▸ Exercise
The line containing "Task: Switch to the Presentation tab" and every line after it, through the last line of the records, are to be transcribed exactly, and nothing else.

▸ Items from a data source
• • • • •

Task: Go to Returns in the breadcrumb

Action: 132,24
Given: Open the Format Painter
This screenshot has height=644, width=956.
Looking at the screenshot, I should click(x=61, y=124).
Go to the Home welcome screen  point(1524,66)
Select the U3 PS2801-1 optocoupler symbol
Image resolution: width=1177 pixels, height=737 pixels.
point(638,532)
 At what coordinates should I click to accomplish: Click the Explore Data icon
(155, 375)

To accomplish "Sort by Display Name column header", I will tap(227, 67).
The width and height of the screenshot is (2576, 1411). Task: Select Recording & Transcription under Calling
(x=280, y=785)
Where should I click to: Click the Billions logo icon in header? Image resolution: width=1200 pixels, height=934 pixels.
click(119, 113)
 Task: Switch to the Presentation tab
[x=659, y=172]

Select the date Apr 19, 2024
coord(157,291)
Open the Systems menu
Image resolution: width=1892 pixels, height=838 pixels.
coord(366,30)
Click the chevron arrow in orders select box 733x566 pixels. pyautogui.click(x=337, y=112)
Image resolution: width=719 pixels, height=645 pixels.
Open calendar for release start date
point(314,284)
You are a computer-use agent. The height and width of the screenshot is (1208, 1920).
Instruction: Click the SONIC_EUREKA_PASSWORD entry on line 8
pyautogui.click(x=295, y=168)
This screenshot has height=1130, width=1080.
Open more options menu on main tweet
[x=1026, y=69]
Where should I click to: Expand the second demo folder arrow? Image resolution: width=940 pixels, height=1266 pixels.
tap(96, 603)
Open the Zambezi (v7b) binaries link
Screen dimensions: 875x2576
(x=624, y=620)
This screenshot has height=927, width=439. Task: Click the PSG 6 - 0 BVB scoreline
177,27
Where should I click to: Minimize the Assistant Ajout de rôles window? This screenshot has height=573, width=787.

• • • • •

▸ Reply
 Task: Switch to the Presentation tab
[x=659, y=172]

Select the date Apr 19, 2024
coord(157,291)
Open the Systems menu
Image resolution: width=1892 pixels, height=838 pixels.
coord(366,30)
Click the chevron arrow in orders select box 733x566 pixels. pyautogui.click(x=337, y=112)
Image resolution: width=719 pixels, height=645 pixels.
Open calendar for release start date
point(314,284)
You are a computer-use agent. The height and width of the screenshot is (1208, 1920).
Instruction: Click the SONIC_EUREKA_PASSWORD entry on line 8
pyautogui.click(x=295, y=168)
This screenshot has height=1130, width=1080.
Open more options menu on main tweet
[x=1026, y=69]
Where should I click to: Expand the second demo folder arrow? Image resolution: width=940 pixels, height=1266 pixels.
tap(96, 603)
Open the Zambezi (v7b) binaries link
Screen dimensions: 875x2576
(x=624, y=620)
This screenshot has height=927, width=439. Task: Click the PSG 6 - 0 BVB scoreline
177,27
Where should I click to: Minimize the Assistant Ajout de rôles window? This screenshot has height=573, width=787.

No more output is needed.